Begin throwing in FC's, running off with the reward, and treating with other hand.  Gradually fade the verbal cue when the physical cue is well understood.

  • Never front cross on D's straight line path.  Use FC only to turn.
  • Rear crosses should take place as close behind D as possible.
  • What turns D is the cross, not arms, feet, or shoulders.
  • Rear cross flatwork.  D sits.  H goes from side to side behind D, at greater distances. D's head should snap in your direction only AFTER YOU RC.  Never reward for a head check (a flick) that occurs prior to the cross.
  • Trainers spend too much time running full courses, not enough time on skill building and handling cues.
  • Build accuracy with repetition on short sequences, offering reward only for correct performance.
  • When a green dog is running a full course or long sequence, DO NOT correct mistakes.(AMEN, I've been saying this for 2 years!).   D must learn to complete a sequence at full speed, without stopping.  If they miss a jump, a weave pole, or take a wrong course, keep going.  You will take all the fun out of agility for them if you are always stopping to correct, and you will slow them down. Stopping a desirable activity is a negative form of correction.  Once D is fast, enthusiastic and truly understands what you are asking them to do, then you can stop to correct, but, BIG POINT, be sure when they get it right you immediately stop and reward. 
  • Go for fast and happy more than accuracy.  If D gets slow, stop."The more likely your dog is to "slow down/be careful", the less you can afford to "correct" in a sequence.  You have to know your dog."
  • A still toy is a dead toy.  Must bring to life with movement.
  • Greg Derret never uses a flip to get a dog over a jump or into a tunnel.
  • Greg Derret's system has evolved.  Early DVD's no longer reflect his current system.
This was my best agility seminar ever.  Brittany was well prepared, organized, friendly, fielded questions well, treated everyone with equal favor.

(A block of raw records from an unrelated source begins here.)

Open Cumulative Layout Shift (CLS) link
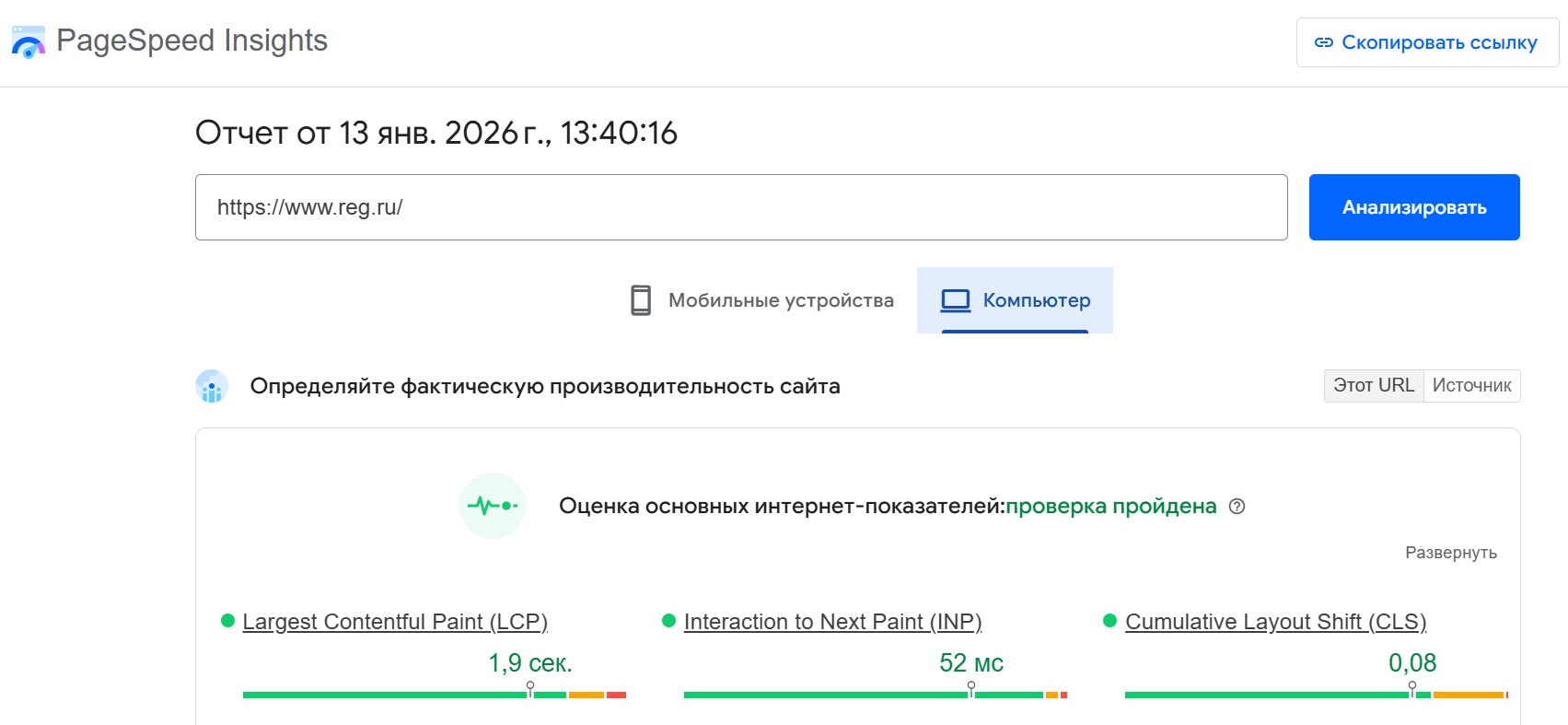The image size is (1568, 725). coord(1275,622)
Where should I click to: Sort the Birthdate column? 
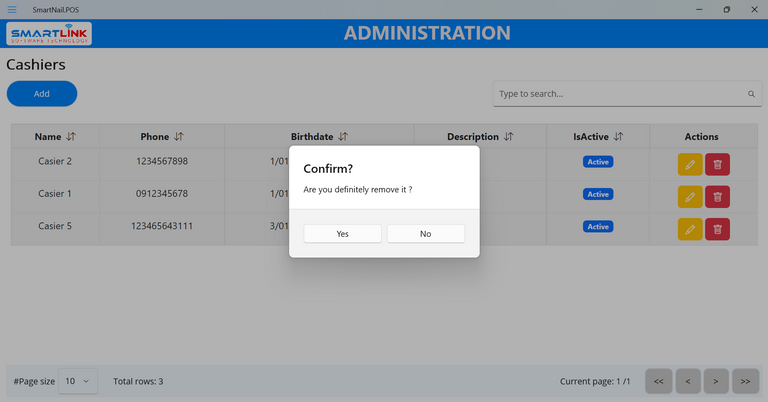[x=343, y=137]
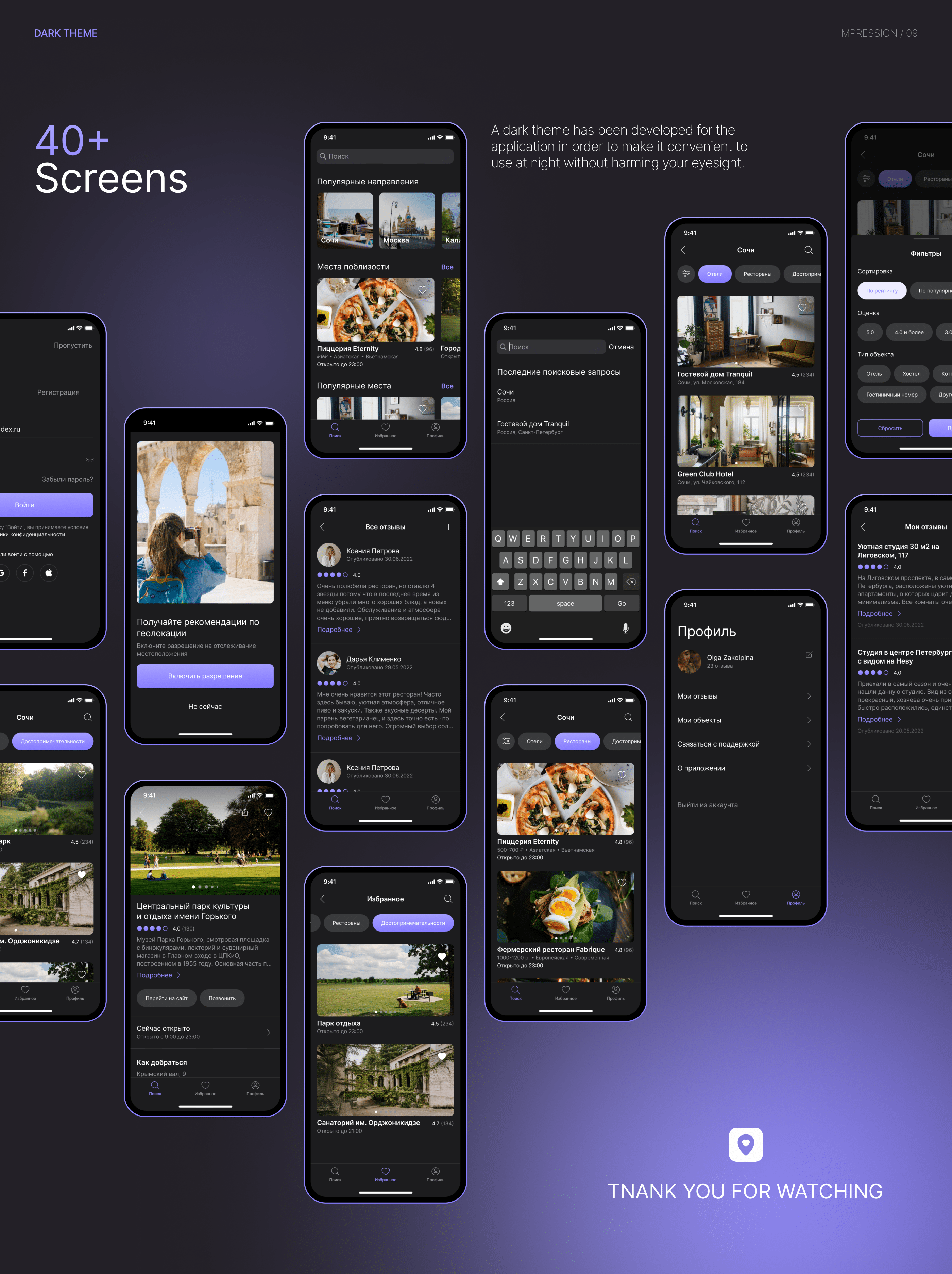The width and height of the screenshot is (952, 1274).
Task: Expand Сейчас открыто hours row
Action: [x=268, y=1033]
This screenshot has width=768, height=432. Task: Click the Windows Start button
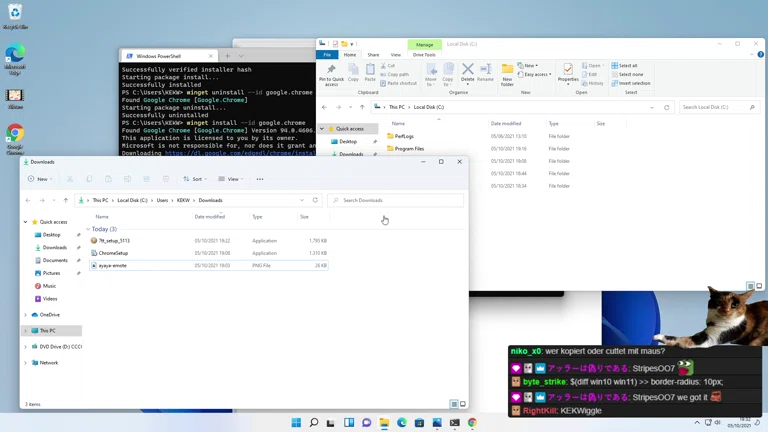[x=296, y=423]
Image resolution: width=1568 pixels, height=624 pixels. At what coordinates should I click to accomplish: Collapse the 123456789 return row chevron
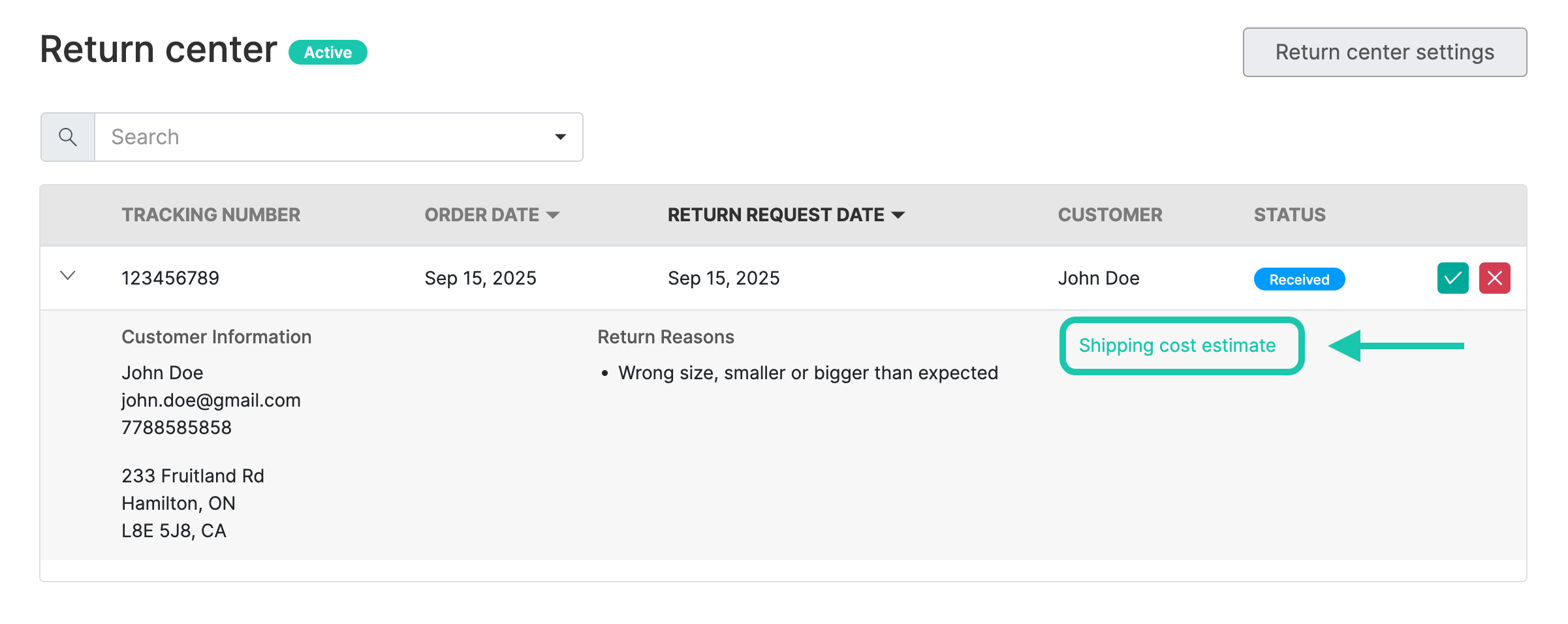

Everyone was in good mood.  The weather was just about perfect.  Air quality not bad.  LCCOC's old Radio Shack wireless microphone system which I resurrected from storage and John repaired for the club, worked very well.  Brittany's comments could be heard across the field, and she expressed much appreciation at not having to shout. We started out powering it from my car's cigarette lighter, until Ken (our newest member) brought out his portable inverter, which reached everywhere and lasted all day.  Turns out, our system draws very little power.  All very good.

Unfortunately, poor little Maxie got stung Saturday morning by a wasp that was hovering in the grass.  He yelped and wailed for 5 minutes, I treated immediately with Swedish Bitters, but he licked his paw incessantly for about 2 hours, and on Sunday was clearly off, and afraid of the grass.  He ran about half speed during his turns, and while not limping today, is still nursing his paw and seems tired.  Lucky just ran slow, as usual, and some kind of bugs in the grass were tickling her bare belly and making her scratch a lot.  Still, I got a lot from the seminar and plan to start my training over, from scratch, after the Kiln trial this upcoming weekend if I meet my 2011 goals.  Almost there.

The KT Sports Injury Tape I used on my calf seemed to work.  I had no problems whatsoever, though I can't fathom how it works.  It's a mystery, and my new best friend.

Upwards and onward!
P.S. Brittany invited us all to send videos of our training sessions, which she offered to analyze and comment upon.  Nice!  She also urged us to come to more trials in Texas, and said the Crosby arena is very good.